### [WORK REQUIRED]
Print every line of the items below word for word, leaving out the pictures.

(Pointing data for screenshots)
____
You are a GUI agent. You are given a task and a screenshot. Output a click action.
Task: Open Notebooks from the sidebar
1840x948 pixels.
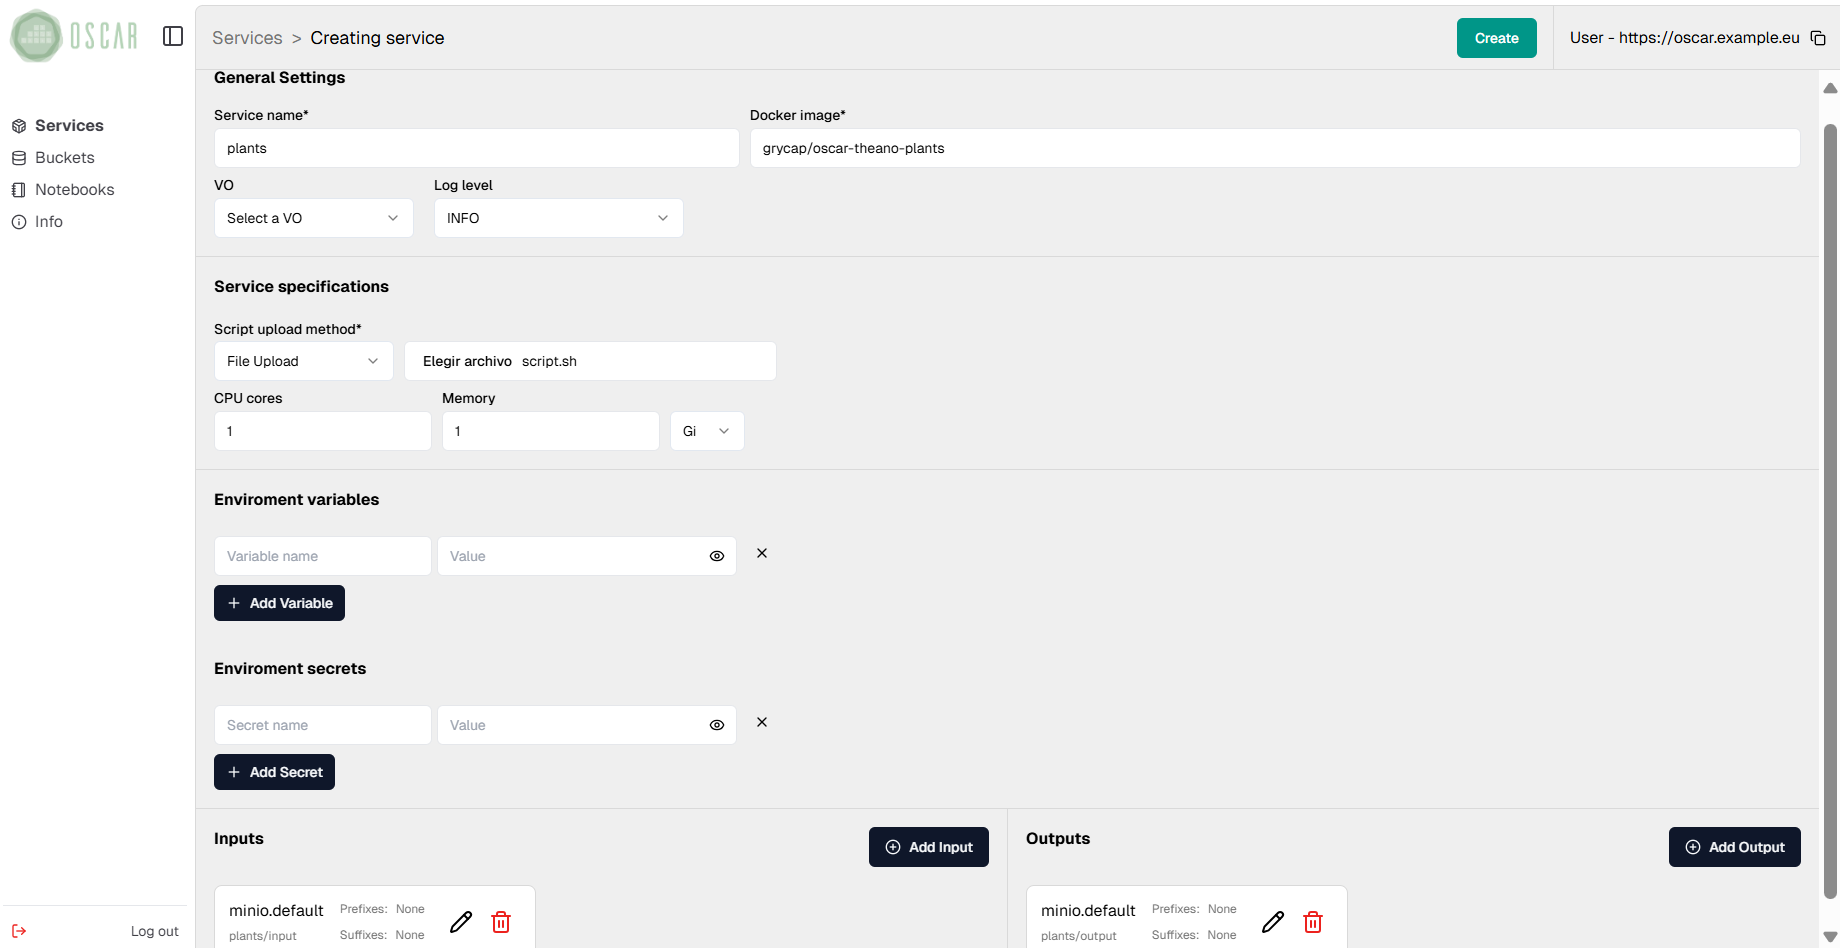[74, 190]

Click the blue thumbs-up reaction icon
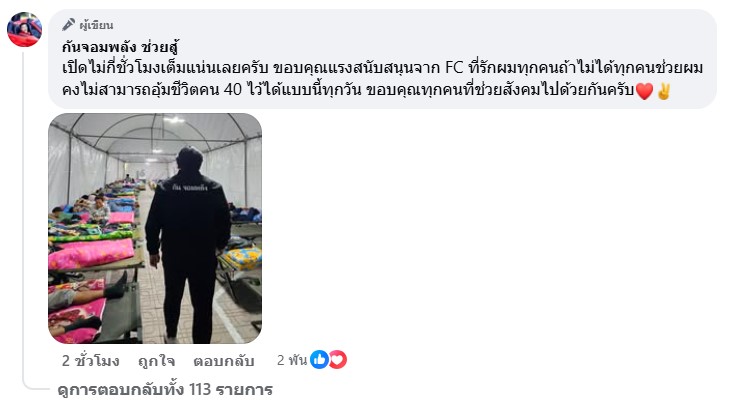pyautogui.click(x=319, y=359)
____
### [TASK ANSWER]
You are a GUI agent. You are given a task and a screenshot. Output a click action.
Task: Open Notebooks from the sidebar
1840x948 pixels.
[74, 190]

Click the blue thumbs-up reaction icon
pyautogui.click(x=319, y=359)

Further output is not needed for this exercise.